ROMA – «Ospedale di Rovigo, triage del pronto soccorso: all’apparenza una giornata caotica e difficile come le altre, gli operatori sanitari lo sanno bene che le difficoltà di gestione dei pazienti in un luogo di primo intervento non saranno mai una passeggiata.
Eppure accade l’impensabile, l’inimmaginabile: una donna, all’apparenza tranquilla, è in attesa del suo turno. Ad un tratto esplode la rabbia, la furia cieca più assoluta. Un gesto imprevedibile, scatta l’agguato a un giovane infermiere. Un morso, un secondo, forse un terzo, più forte degli altri, fin quasi a recidergli il dito.
Un episodio scioccante, una violenza vile e vergognosa, rispetto alla quale non possiamo, non vogliamo farci l’abitudine.

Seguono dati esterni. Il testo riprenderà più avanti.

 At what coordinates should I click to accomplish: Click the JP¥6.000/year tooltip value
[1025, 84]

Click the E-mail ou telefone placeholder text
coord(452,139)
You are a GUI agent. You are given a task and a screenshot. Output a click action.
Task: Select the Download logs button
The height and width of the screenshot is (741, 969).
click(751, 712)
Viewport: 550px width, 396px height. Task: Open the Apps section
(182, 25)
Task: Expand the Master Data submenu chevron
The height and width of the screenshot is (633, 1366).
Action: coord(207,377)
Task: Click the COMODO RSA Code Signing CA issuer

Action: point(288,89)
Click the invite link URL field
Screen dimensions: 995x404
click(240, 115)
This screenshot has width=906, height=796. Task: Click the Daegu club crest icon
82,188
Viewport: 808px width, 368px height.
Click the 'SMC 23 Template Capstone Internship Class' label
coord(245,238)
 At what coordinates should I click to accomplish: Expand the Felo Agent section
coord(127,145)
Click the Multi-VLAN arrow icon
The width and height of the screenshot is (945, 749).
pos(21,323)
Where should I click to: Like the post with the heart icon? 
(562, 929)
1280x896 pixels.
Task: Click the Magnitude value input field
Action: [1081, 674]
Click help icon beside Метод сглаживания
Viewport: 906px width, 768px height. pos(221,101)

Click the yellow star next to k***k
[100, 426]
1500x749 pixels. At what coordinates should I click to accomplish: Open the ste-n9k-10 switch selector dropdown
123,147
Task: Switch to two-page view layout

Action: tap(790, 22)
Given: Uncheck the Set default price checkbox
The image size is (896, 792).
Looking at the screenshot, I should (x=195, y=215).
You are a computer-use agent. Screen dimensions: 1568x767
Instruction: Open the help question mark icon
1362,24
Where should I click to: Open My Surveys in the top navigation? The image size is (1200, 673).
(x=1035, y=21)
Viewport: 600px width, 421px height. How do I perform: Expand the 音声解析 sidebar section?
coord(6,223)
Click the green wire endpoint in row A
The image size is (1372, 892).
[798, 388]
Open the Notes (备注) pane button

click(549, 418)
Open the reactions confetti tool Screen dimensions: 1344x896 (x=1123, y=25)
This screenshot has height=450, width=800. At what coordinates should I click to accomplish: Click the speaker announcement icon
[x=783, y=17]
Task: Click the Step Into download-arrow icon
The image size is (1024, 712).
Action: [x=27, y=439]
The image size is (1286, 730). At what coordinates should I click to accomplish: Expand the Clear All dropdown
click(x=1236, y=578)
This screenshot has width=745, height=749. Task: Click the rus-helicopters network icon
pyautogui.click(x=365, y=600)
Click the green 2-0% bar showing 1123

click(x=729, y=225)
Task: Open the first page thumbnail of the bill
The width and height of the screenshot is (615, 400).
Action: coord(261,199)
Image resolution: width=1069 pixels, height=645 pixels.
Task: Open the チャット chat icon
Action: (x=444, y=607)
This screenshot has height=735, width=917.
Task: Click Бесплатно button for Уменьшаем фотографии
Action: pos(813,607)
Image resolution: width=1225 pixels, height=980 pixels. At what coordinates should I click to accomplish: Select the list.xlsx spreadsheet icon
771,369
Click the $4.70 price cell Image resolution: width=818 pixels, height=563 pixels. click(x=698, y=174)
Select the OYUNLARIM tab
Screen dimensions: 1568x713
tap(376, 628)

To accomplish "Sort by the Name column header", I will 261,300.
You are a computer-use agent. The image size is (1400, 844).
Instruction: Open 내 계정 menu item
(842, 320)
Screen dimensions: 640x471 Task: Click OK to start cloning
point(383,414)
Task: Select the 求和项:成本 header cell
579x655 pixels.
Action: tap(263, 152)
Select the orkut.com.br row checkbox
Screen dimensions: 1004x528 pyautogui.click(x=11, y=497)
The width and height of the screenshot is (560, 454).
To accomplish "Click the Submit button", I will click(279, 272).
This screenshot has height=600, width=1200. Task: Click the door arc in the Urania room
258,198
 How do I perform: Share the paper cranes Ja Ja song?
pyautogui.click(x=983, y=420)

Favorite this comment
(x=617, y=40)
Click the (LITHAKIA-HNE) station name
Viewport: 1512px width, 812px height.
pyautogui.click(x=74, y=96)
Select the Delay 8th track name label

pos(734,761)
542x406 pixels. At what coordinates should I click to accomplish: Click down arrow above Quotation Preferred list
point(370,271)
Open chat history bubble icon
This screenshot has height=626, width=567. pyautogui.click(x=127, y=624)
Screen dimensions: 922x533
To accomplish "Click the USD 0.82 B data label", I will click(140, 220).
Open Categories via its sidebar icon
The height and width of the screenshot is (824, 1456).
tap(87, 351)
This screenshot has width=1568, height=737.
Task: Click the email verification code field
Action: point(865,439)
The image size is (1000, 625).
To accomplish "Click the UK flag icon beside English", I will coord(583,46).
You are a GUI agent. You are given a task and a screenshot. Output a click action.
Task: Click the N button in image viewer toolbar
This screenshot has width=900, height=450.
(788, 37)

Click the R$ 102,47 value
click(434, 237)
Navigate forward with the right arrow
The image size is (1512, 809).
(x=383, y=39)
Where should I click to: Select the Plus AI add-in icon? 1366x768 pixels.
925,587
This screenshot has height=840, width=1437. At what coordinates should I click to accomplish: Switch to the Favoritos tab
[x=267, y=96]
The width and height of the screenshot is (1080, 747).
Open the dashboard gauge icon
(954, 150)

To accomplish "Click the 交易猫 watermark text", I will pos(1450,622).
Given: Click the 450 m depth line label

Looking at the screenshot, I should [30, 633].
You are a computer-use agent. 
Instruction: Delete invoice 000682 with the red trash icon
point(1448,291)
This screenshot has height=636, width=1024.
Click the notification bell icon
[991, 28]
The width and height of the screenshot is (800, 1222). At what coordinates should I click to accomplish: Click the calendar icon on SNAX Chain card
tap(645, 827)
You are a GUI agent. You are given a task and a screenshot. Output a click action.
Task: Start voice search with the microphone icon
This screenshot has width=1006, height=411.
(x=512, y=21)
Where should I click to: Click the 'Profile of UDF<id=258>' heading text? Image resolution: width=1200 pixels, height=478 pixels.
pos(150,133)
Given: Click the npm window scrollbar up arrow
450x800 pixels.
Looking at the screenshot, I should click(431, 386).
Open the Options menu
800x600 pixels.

Sono immagini indegne di un Paese civile. Non possiamo continuare a essere noi le vittime sacrificali del legittimo malcontento della collettività».
Così Antonio De Palma, Presidente Nazionale de Nursing Up.
«Da anni, con le nostre campagne di comunicazione, nei faccia a faccia con quelle figure istituzionali che ahimè fanno orecchie da mercante e si limitano alle medaglie e alle parole di elogio, alle pacche sulle spalle che prima già non servivano a nulla e ora, alla luce di queste scabrose situazioni, generano addirittura in noi rabbia. Continueremo ancora più agguerriti, convinti come siamo della necessità di garantire finalmente sicurezza e serenità nei luoghi di lavoro per gli operatori sanitari italiani.
La priorità è di certo il ripristino dei presidi di pubblica sicurezza, in barba a quelle norme inutili, che inaspriscono le pene quando le violenze sono belle che consumate, o in barba agli Osservatori che lasciano il tempo che trovano, senza interventi atti ad estirpare il cancro alla radice.
Un cancro che nasce anche da una “cattiva cultura” della collettività, oltre che a causa di una disorganizzazione latente, in un sistema dove l’operatore sanitario non esita un istante, faccia a faccia con la morte, a mettere a repentaglio la sua vita per salvare quella del paziente, mentre di contro, il suo datore di lavoro lo lascia alla mercé dei pazienti dei parenti dei pazienti che scatenano la loro rabbia come in un ring, dove si svolgono incontri di lotta libera, senza arbitri né regole.
E mentre appare fondamentale, accanto agli interventi mirati come la presenza delle forze dell’ordine, dover contribuire, tutti, con campagne di formazione ad hoc, a far capire ai cittadini che l’infermiere non è “il nemico” di turno contro cui scagliare ansie, paura e stress, ci mettiamo nei panni di questo giovane infermiere, uno come noi.
Chissà cosa gli passerà per la mente, trascorsi i 30 giorni di prognosi, mentre tornerà al proprio lavoro in quel pronto soccorso. E’ difficile, ma proviamo ad immaginarlo.
Il rischio è palese: quelli come lui, e sono tanti, alle prese con le numerose piaghe di una sanità che “non vuole affatto bene ai suoi figli”, vivono un tormento interiore che genera una pericolosa disaffezione. Eppure c’è ancora chi si domanda perché da qui ai prossimi mesi la sanità italiana potrebbe veder arrivare nuove dimissioni a raffica da parte di infermieri che potrebbero decidere addirittura di cambiare vita. Possiamo forse biasimarli?», chiosa De Palma.